Here are the four types of searches in Splunk by performance:

Search Type Reference Indexer Throughput Performance Impact
Dense Up to 50,000 matching events per second CPU-bound
Sparse Up to 5,000 matching events per second CPU-bound
Super-sparse Up to 2 seconds per index bucket I/O bound
Rare From 10 to 50 index buckets per second I/O bound

Let's explore each type in more detail:

Dense Searches

Dense searches are characterized by a very high number of matching events within each index bucket. Splunk can process these searches with impressive throughput, potentially up to 50,000 matching events per second. Due to the sheer volume of data being processed and evaluated per CPU, dense searches are typically CPU-bound.

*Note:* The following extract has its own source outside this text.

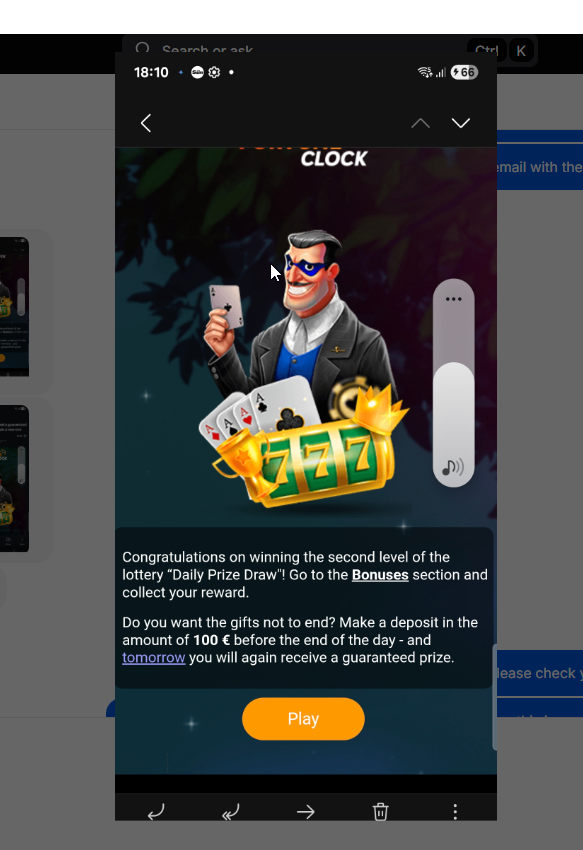Image resolution: width=583 pixels, height=850 pixels.
Task: Tap the reply all icon
Action: [230, 812]
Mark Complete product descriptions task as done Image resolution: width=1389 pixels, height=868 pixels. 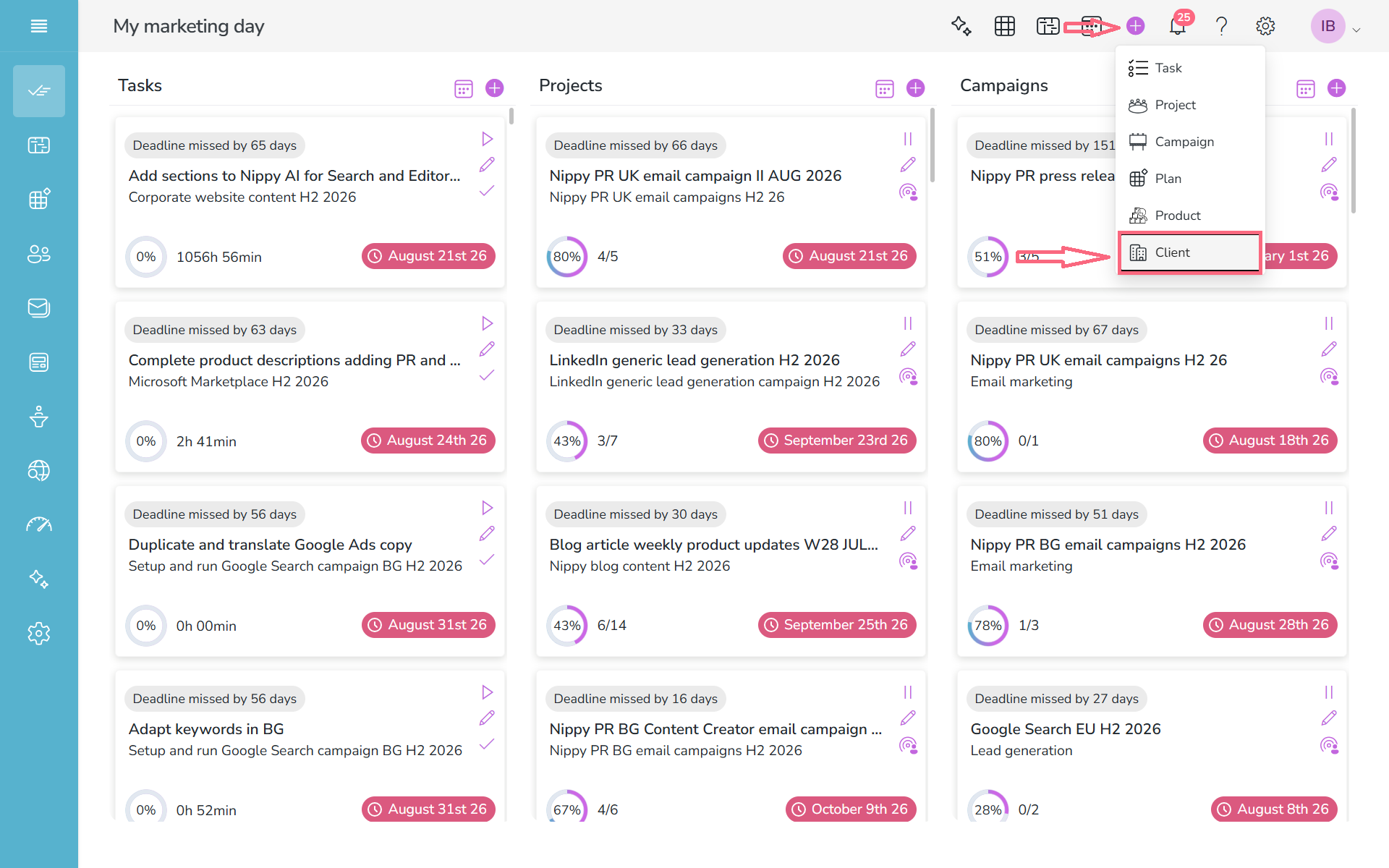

This means that the performance bottleneck is usually the processing power of the Splunk indexers or search heads, rather than disk I/O. These searches are efficient when a large percentage of indexed data matches the search criteria.

Sparse Searches

Similar to dense searches, sparse searches also have a significant number of matching events, but at a lower density than dense searches. Splunk can achieve throughput of up to 5,000 matching events per second for sparse searches. Like dense searches, sparse searches are also primarily CPU-bound. The system spends most of its resources on evaluating and processing the found events rather than on retrieving them from disk.

Super-sparse Searches

Super-sparse searches represent a significant shift in performance characteristics. In these searches, very few events match the search criteria within each index bucket. Instead of measuring throughput in events per second, performance for super-sparse searches is often measured in seconds per index bucket, reaching up to 2 seconds per index bucket. Because Splunk has to read through many buckets to find the few matching events, these searches become I/O-bound. The system spends more time reading data from disk than processing it, making disk speed and I/O capacity critical.

Rare Searches

Rare searches are at the extreme end of the sparsity spectrum. They are even less common than super-sparse searches, meaning an extremely small number of events match the search criteria across a large dataset. Performance is measured in terms of how many index buckets can be scanned per second, ranging from 10 to 50 index buckets per second. Like super-sparse searches, rare searches are I/O-bound. The overhead of searching across numerous index buckets for very few matches makes disk I/O the primary performance constraint. Optimizing indexes and ensuring efficient data storage is crucial for improving the performance of rare searches.

Understanding these search types helps in designing effective searches, optimizing Splunk configurations, and troubleshooting performance issues by identifying whether CPU or I/O is the bottleneck.